Farabundo Martí, sesto dei quattordici figli di Pedro Martí e Socorro Rodríguez[1], si diplomò nel 1913 al Collegio Salesiano Santa Cecilia de Santa Tecla, quindi studiò diritto alla facoltà di giurisprudenza e scienze sociali dell'Università di El Salvador.
Nel 1920 fu deportato in Guatemala per il suo coinvolgimento nelle lotte popolari contro il governo oligarchico della famiglia Meléndez-Quiñonez. Durante l'esilio guatemalteco, nel 1925 partecipò alla fondazione del Partito Comunista Centroamericano.
Nello stesso anno ritornò a El Salvador, come delegato dell'organizzazione Soccorso Rosso Internazionale, e collaborò con l'organizzazione della Federación Regional de Trabajadores Salvadoreños (Federazione Regionale dei Lavoratori Salvadoregni). Fu detenuto e espulso dal paese in varie occasioni e, dall'estero, continuò il suo lavoro di organizzazione e propaganda come delegato dell'Internazionale Comunista. Nel 1928 si recò negli Stati Uniti dove a New York si unì alla Lega Antimperialista delle Americhe (LADLA, Liga Antiimperialista de las Américas) , che lo inviò come rappresentante in Nicaragua, dove lavorò come segretario di Augusto César Sandino. Tra il 1920 e il 1932 fu incarcerato nove volte: sei in El Salvador e le altre in Guatemala, Stati Uniti e Messico[1].

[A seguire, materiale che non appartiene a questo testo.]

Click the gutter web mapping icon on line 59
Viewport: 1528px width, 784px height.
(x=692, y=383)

Farabundo Martí fu dirigente del Partito Comunista Salvadoregno (PCS), fondato nel 1930, mentre il Salvador viveva gli effetti della Grande depressione. Nel 1931, dopo il rovesciamento del presidente Arturo Araujo, il generale Maximiliano Hernández Martínez prese il potere. Nel gennaio del 1932 il PCS partecipò alle elezioni municipali e legislative, denunciando frodi elettorali da parte del governo di Martínez. Il Comitato Centrale del PCS decise di preparare un sollevamento popolare contro il governo martinista. Farabundo Martí fu incarcerato, il 19 gennaio 1932, in una casa del quartiere San Miguelito di San Salvador, insieme agli studenti universitari Alfonso Luna e Mario Zapata. Il sollevamento iniziò il 22 gennaio 1932 e si estese alla zona occidentale del paese. I contadini in rivolta riuscirono a prendere alcune caserme, ma erano mal armati e mancavano di organizzazione. L'insurrezione fu soffocata dall'esercito del presidente Martínez con una forte repressione che, in poche settimane, provocò tra 15 000 e 30 000 morti (non si seppe mai la cifra esatta della carneficina).

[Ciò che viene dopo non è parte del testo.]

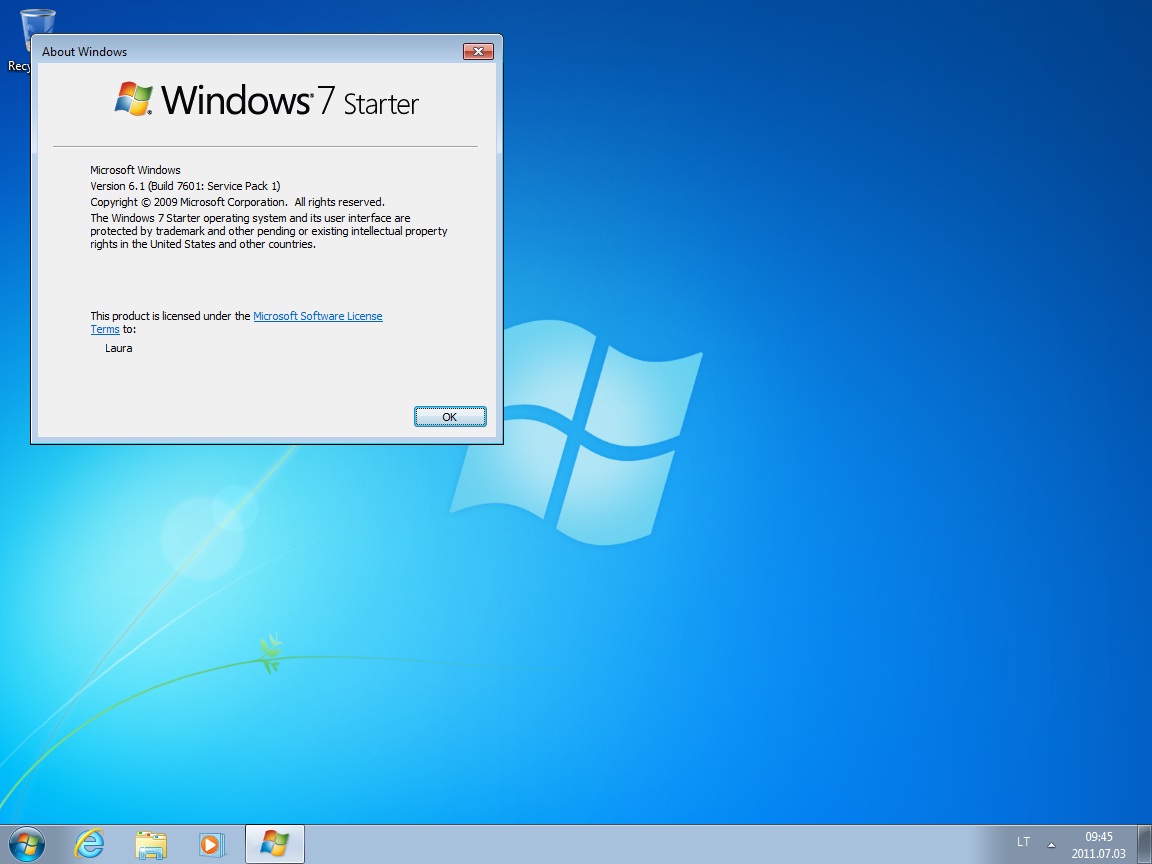
Task: Click the underlined word Terms
Action: [105, 329]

Martí e i suoi compagni Luna e Zapata furono condannati a morte da un tribunale militare. La fucilazione fu eseguita il 1º febbraio 1932.

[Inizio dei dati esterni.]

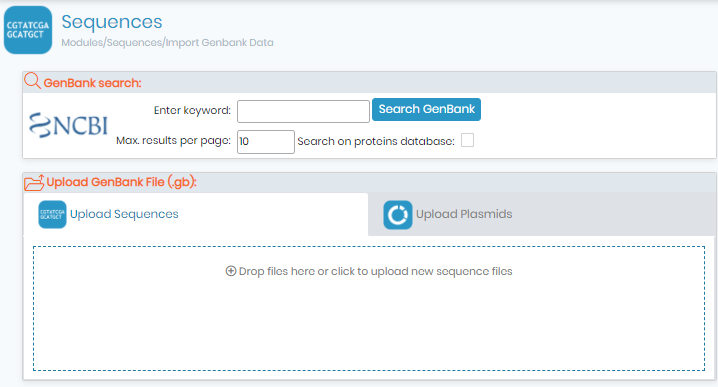
Task: Click the GenBank search magnifier icon
Action: pyautogui.click(x=32, y=81)
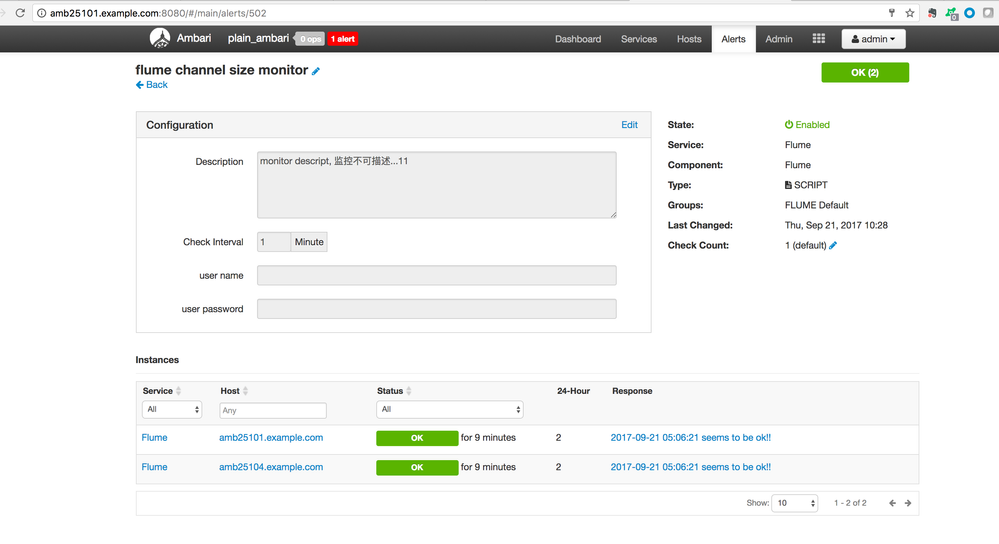Image resolution: width=999 pixels, height=544 pixels.
Task: Expand the admin user menu
Action: (874, 39)
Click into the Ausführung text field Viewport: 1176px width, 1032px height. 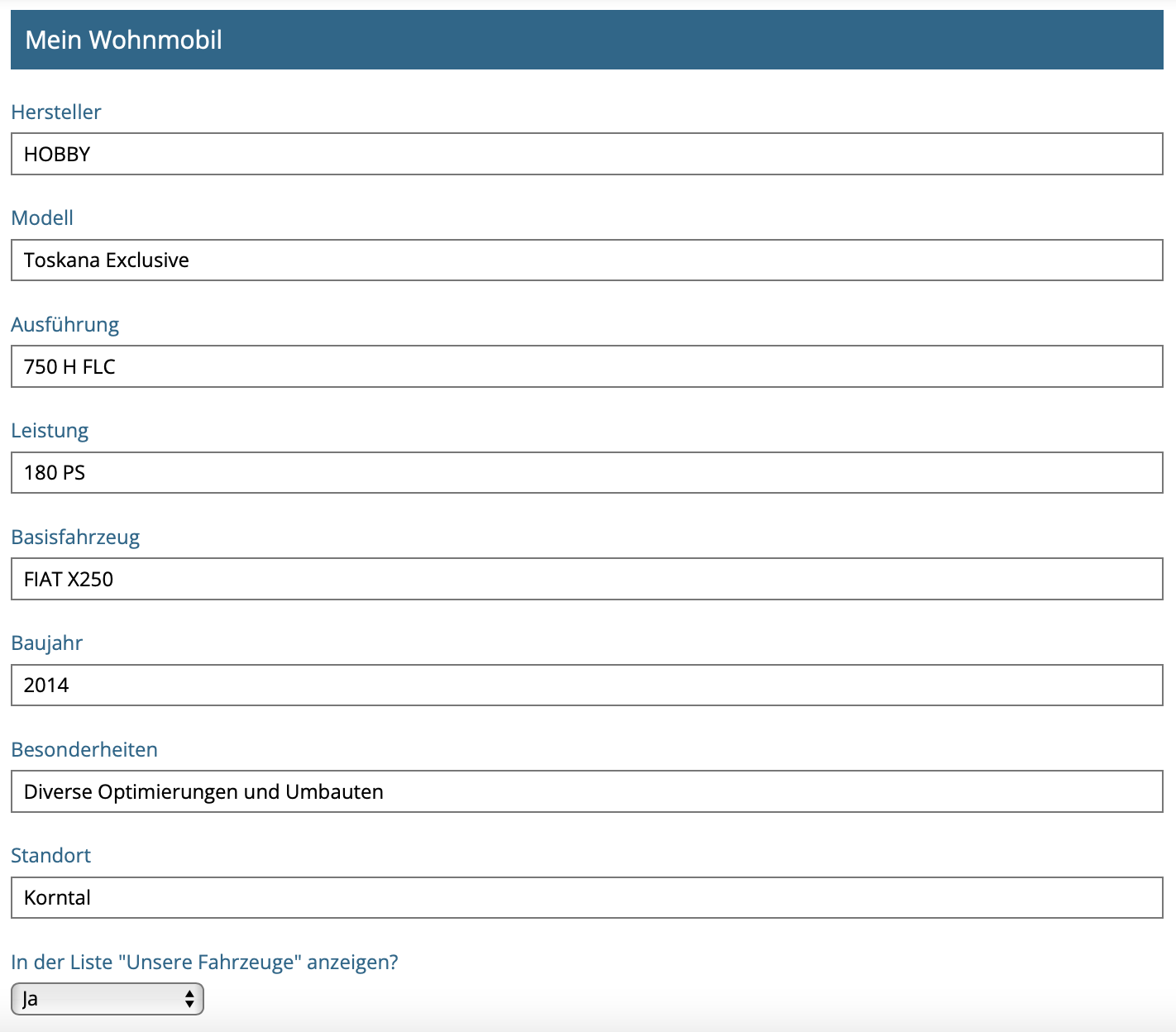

La figura di Martí fu ripresa dalla sinistra salvadoregna, nei decenni successivi, come simbolo di resistenza di fronte ai successivi governi militari. Nel 1980 fu dato il suo nome al Fronte Farabundo Martí per la Liberazione Nazionale, (in spagnolo Frente Farabundo Martí para la Liberación Nacional, o FMLN), alleanza di organizzazioni guerrigliere poi trasformata nel partito politico vincitore delle elezioni del 2009 e del 2014. Anche uno dei gruppi originari del FMLN, il più potente durante la guerra civile di El Salvador tra il 1979 e il 1992, faceva riferimento al suo nome, essendo chiamato Fuerzas Populares de Liberación "Farabundo Martí".